BU dev mini-project: FastFilter

theZerg

Moderator
Staff member
Aug 28, 2015
1,012
2,327
(This work can be paid for by the BUIP062 (devpool) development, please contact me first to work out details)

The giga_perf branch in the github BitcoinUnlimited repo contains a class similar to a bloom filter but optimized for speed, located in fastfilter.cpp and fastfilter.h. To move this work into the dev and release branch the following needs to be done:

Please read https://en.wikipedia.org/wiki/Bloom_filter to understand the context of these requirements.

1. Add constructor where "k" and "m" (# of bits in the bloom filter array) are specified. "m" must be a power of 2.

2. Add constructor where the # of items to add to the bloom filter and the probability of a collision are specified. Calculate "k" and "m" from those as described in: https://en.wikipedia.org/wiki/Bloom_filter. Round "m" up to a power of 2.

3. Fix the "insert", "contains", and "checkAndSet" functions to handle a user-defined "k" value. As is done for k=1, efficiently pull each "hash" from a different location in the input data (nothing fancy is needed, it could be just the next few bytes) rather than running a hash function to generate it.

4. Add an option in the constructor that enables the following functionality: XOR each "hash" with a value randomly chosen at object construction time. This stops an attacker from being able to deliberately create collisions.

5. The current fastfilter uses bitwise operations like & rather than %, since "m" is a power of 2. Don't lose this efficiency!

6. Make the needed changes to CRollingFastFilter to support different sized filters (should be easy, its a 25 line class).

7. add a c++ boost test-framework-compatible unit test for CFastFilter and CRollingFastFilter. See src/test for tons of examples of unit tests.
 

awemany

Well-Known Member
Aug 19, 2015
1,387
5,054
4. Add an option in the constructor that enables the following functionality: XOR each "hash" with a value randomly chosen at object construction time. This stops an attacker from being able to deliberately create collisions.
How does that work in your fast filter case?

Isn't the fast filter just selecting a particular subset of bits out of the uint256? How does XORing that with a determined value prevent malicious collisions?
 

theZerg

Moderator
Staff member
Aug 28, 2015
1,012
2,327
You're right, now that I really think about it.
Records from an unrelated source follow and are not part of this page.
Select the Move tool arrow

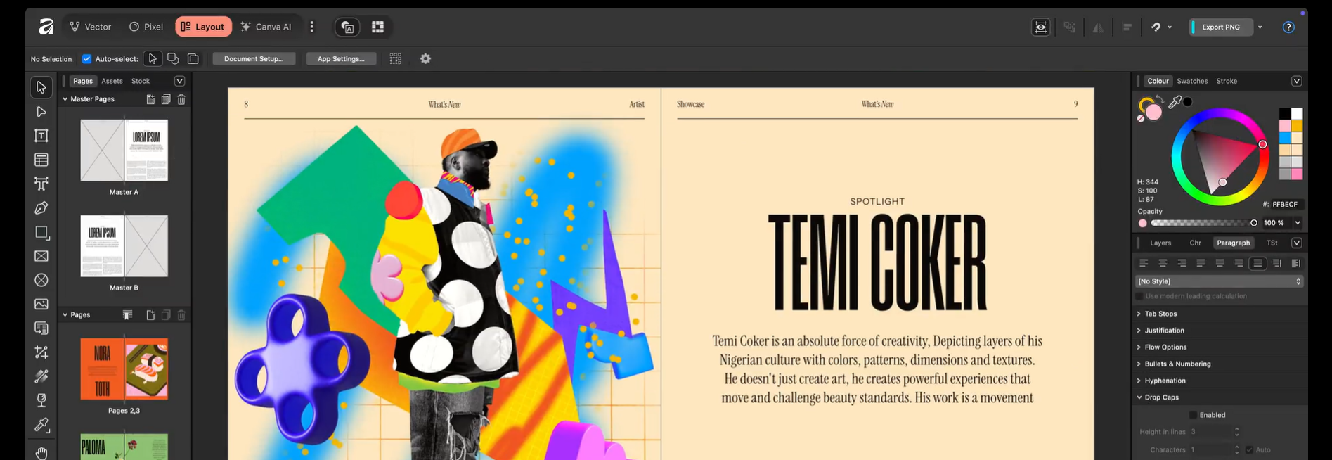coord(41,87)
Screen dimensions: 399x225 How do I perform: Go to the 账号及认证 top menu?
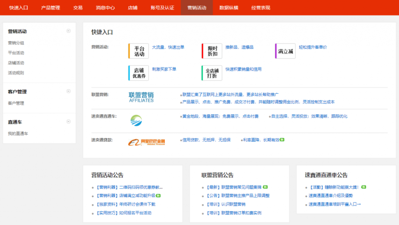point(162,7)
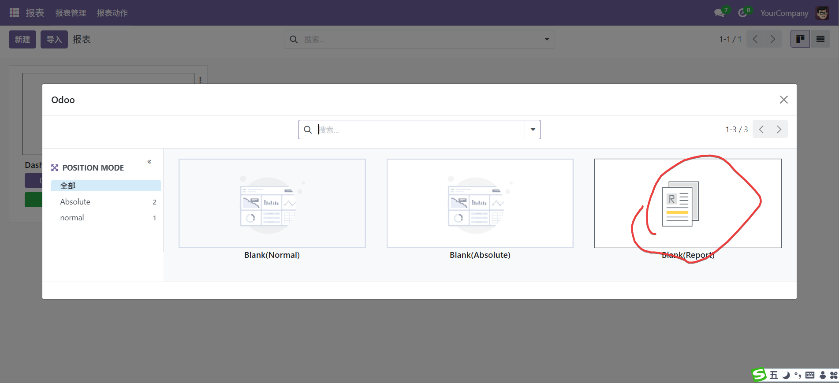Open the 报表动作 menu
This screenshot has width=839, height=383.
pyautogui.click(x=112, y=13)
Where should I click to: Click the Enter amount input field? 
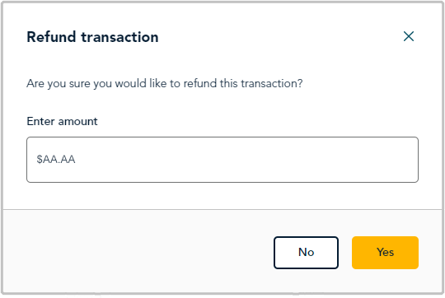pos(223,160)
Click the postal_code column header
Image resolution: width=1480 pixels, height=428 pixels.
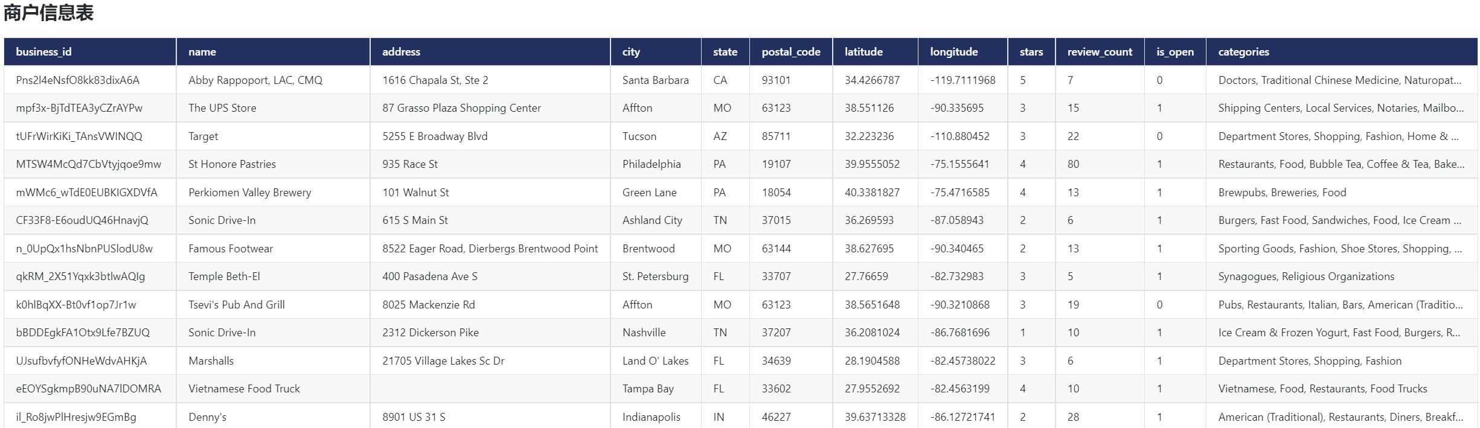coord(790,52)
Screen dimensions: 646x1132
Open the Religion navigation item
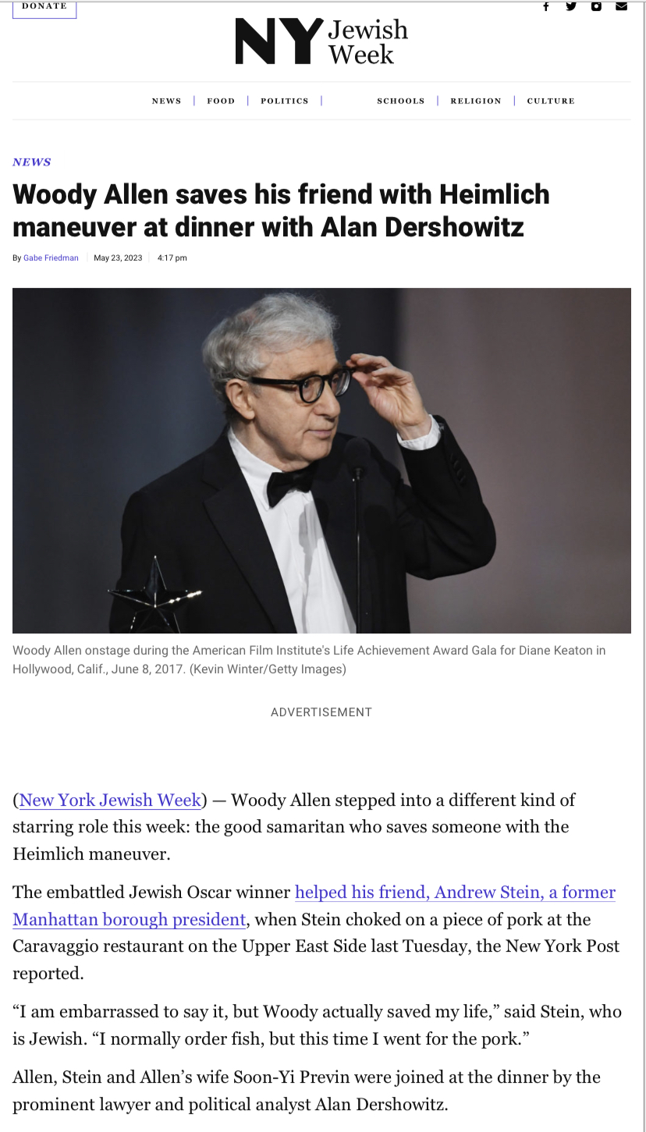[476, 101]
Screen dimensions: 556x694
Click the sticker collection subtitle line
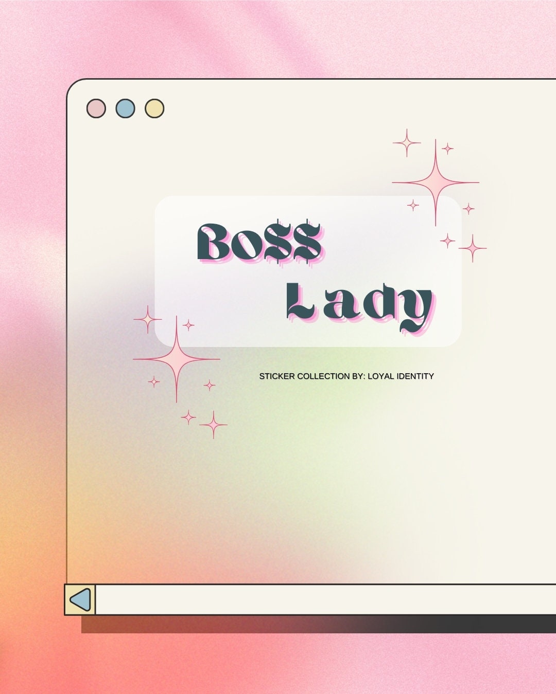click(347, 376)
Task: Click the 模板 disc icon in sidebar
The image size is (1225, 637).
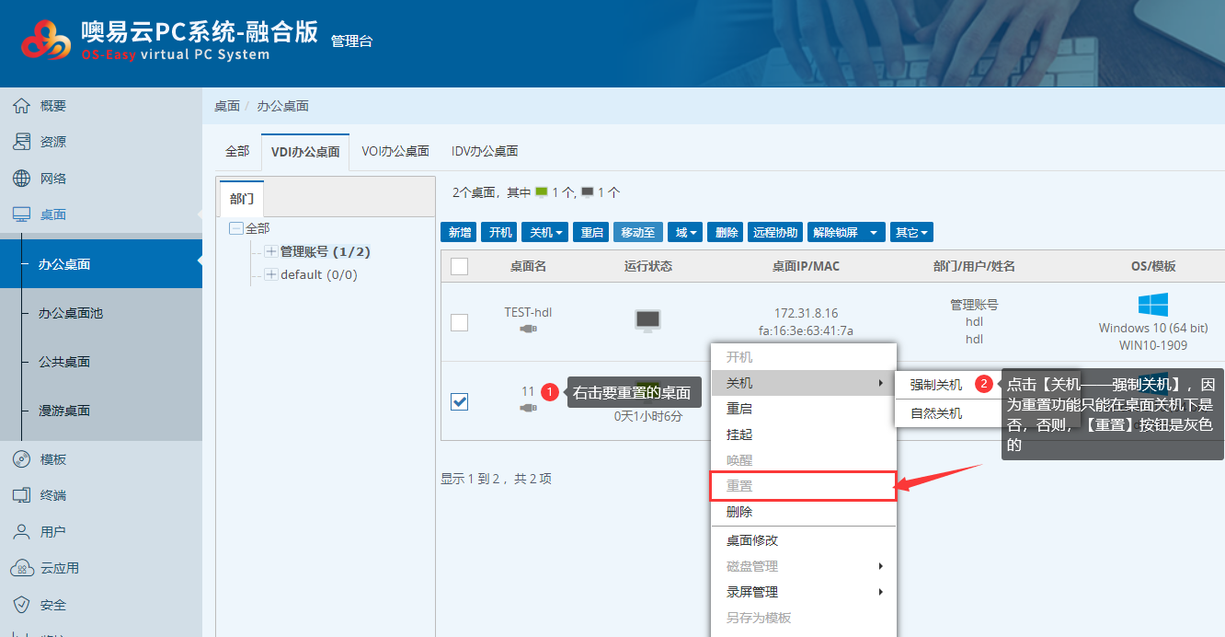Action: click(x=21, y=459)
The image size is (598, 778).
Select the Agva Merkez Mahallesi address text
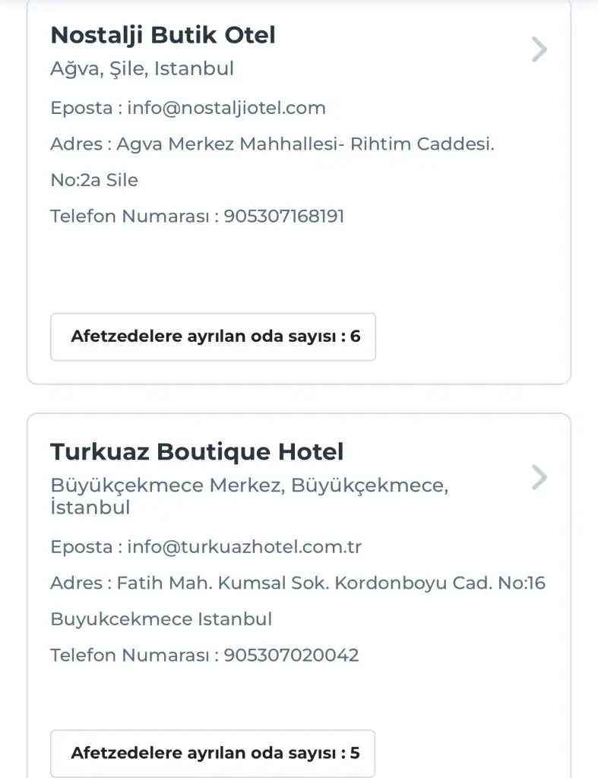305,144
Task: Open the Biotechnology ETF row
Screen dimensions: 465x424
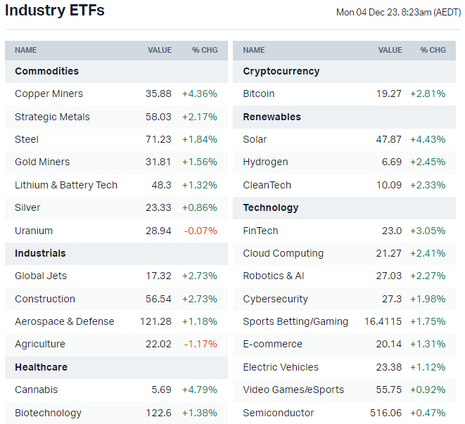Action: coord(48,413)
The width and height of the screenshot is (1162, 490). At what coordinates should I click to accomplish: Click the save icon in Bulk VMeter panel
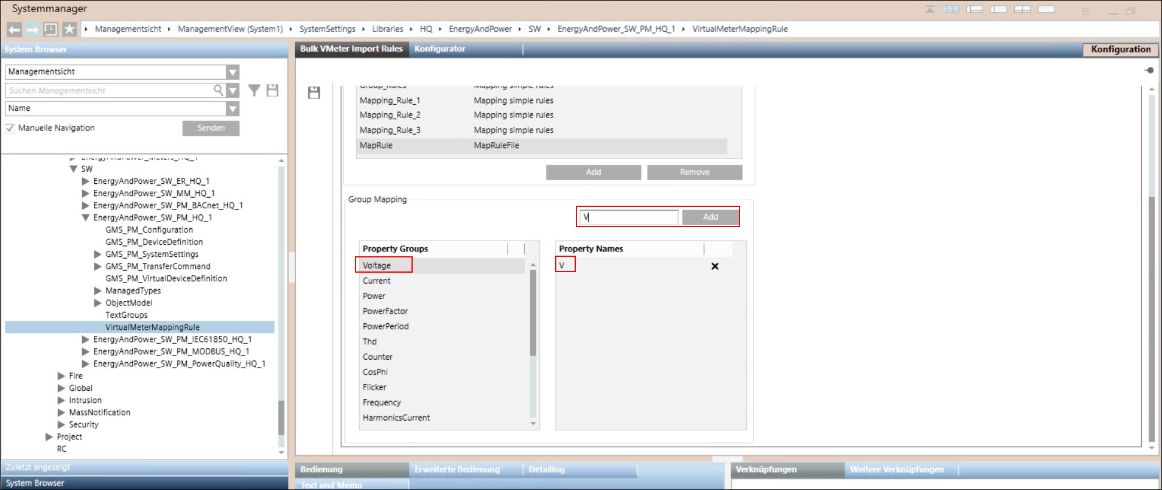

The XOR permutes the locations in the array of the bits set by each insertion. But unfortunately it does so in a way that would preserve collisions. If object A and B collided in node 1, they'd collide in node 2 even though the collisions would happen at different array locations because the array size is a known power of 2.

To reduce the chance of collisions we could XOR data from a few locations in the uint256 instead of XORing with a constant.

I originally thought that increasing the randomness would be useful because I wanted to pick bits efficiently. For example, rather then grabbing them completely at random its efficient to grab aligned contiguous groups of N bits. I wonder what would be faster for the same malicious collision strength: picking smaller contiguous bit groups, or XORing larger bit groups.

Now I'm wondering if we even need this. I'm thinking that, if we pick contiguous bits from K random locations (in a 256 bit string), wrapping around at 64 bit boundaries (for efficiency -- this allows us to load a 64 bit integer and then rotate it) that would be (pls check my reasoning) 256^K different possibilities.

Even at K=1, that's only going to collide on < .5% of the nodes.
 
  • Like
Reactions: awemany

awemany

Well-Known Member
Aug 19, 2015
1,387
5,054
Even at K=1, that's only going to collide on < .5% of the nodes.
Which might or might not be ok, depending on the attack surface:

- If it is something that a foreign node can probe easily, doing 256 probes is not going to stop any attacker.
- If it means 0.5% of nodes have temporarily just lightly higher load because an attacking miner spent POW to make it so, then that might be ok.

Have you done measurements on FastFilter performance compared to more secure alternatives? For the gigablocks initiative, have you done analysis to see what fraction is actually spent in hashing for TX index access?

To prevent malicious probing, we also don't need the full 256bit security; 32..64bit likely suffice. Maybe a hybrid approach where just enough bits come out of a more expensive hashing function would be the sweet spot?